How can a country minimize long-term power-system costs when future electricity demand is uncertain? Yuang Chen (PhD ISyE Georgia Tech and now assistant professor at the Chinese University of Hong Kong at Shenzhen), Beste Basciftci (PhD ISyE Georgia Tech and now assistant professor at the University of Iowa) and Georgia Tech’s Valerie M. Thomas (an Energy Policy & Innovation Center affiliate) tackle this by creating a planning model that lets planners meet most —but not necessarily every last kilowatt-hour—of demand in the early years, while still guaranteeing full coverage at the end of a 15 year energy system expansion plan. 

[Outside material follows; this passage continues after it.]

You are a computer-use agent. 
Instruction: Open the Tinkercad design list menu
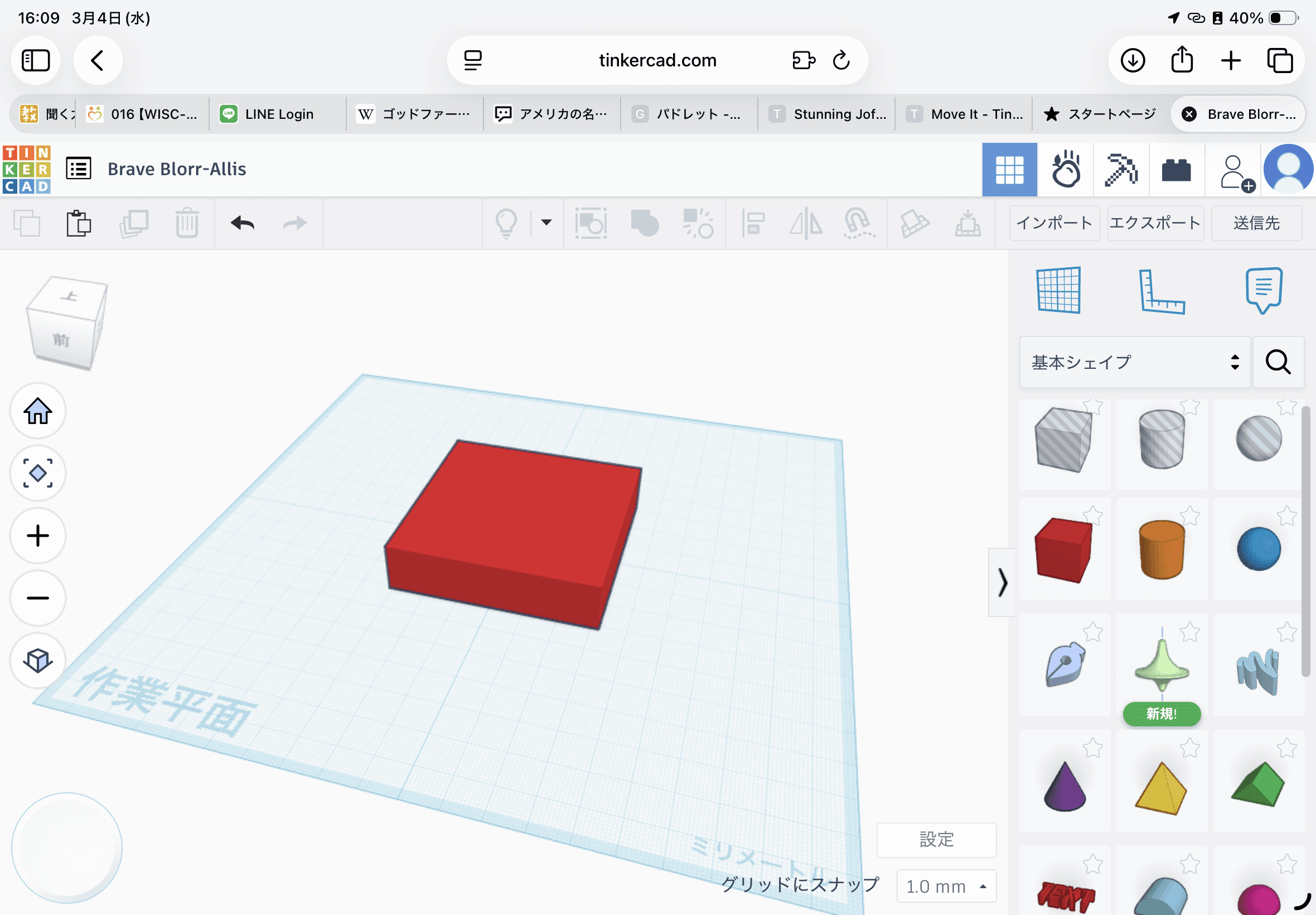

Applied to a case study of Rwanda using real-world data, the model lowers the expected 15-year system-wide cost from US $3.42 B to $3.37 B (-1.46 %), and in the highest-demand scenario from $4.01 B to $3.82 B (-4.74 %). Investment and fuel expenses fall because planners can delay capacity that would otherwise hedge against low-probability peaks. Under an extreme set of scenarios (up to 20 % annual electricity demand growth), savings rise to -1.83 % system-wide and nearly -5 % in the top-demand scenario. 

A key feature of the model developed by the authors is flexibility and allowance for the possibility that demand will exceed supply in some years. Allowing a modest shortfall (up to 20 % of demand going unmet in a few mid-decade years) captures most of the benefit; relaxing standards further gives only small extra gains.  

Because the model presented by Valerie and her coauthors builds fewer diesel and peat units and more solar plus extra high-voltage lines, it cuts fuel use, keeps emissions on track, and protects the budget. The chance-based flexibility “helps reduce the overall expected cost and also mitigates the costs associated with unexpectedly high demand scenarios” without compromising the end electrification goal.

This summary was written with the assistance of Microsoft Copilot on July 1st, 2025.   Its content was edited and verified by EPIcenter staff and affiliates.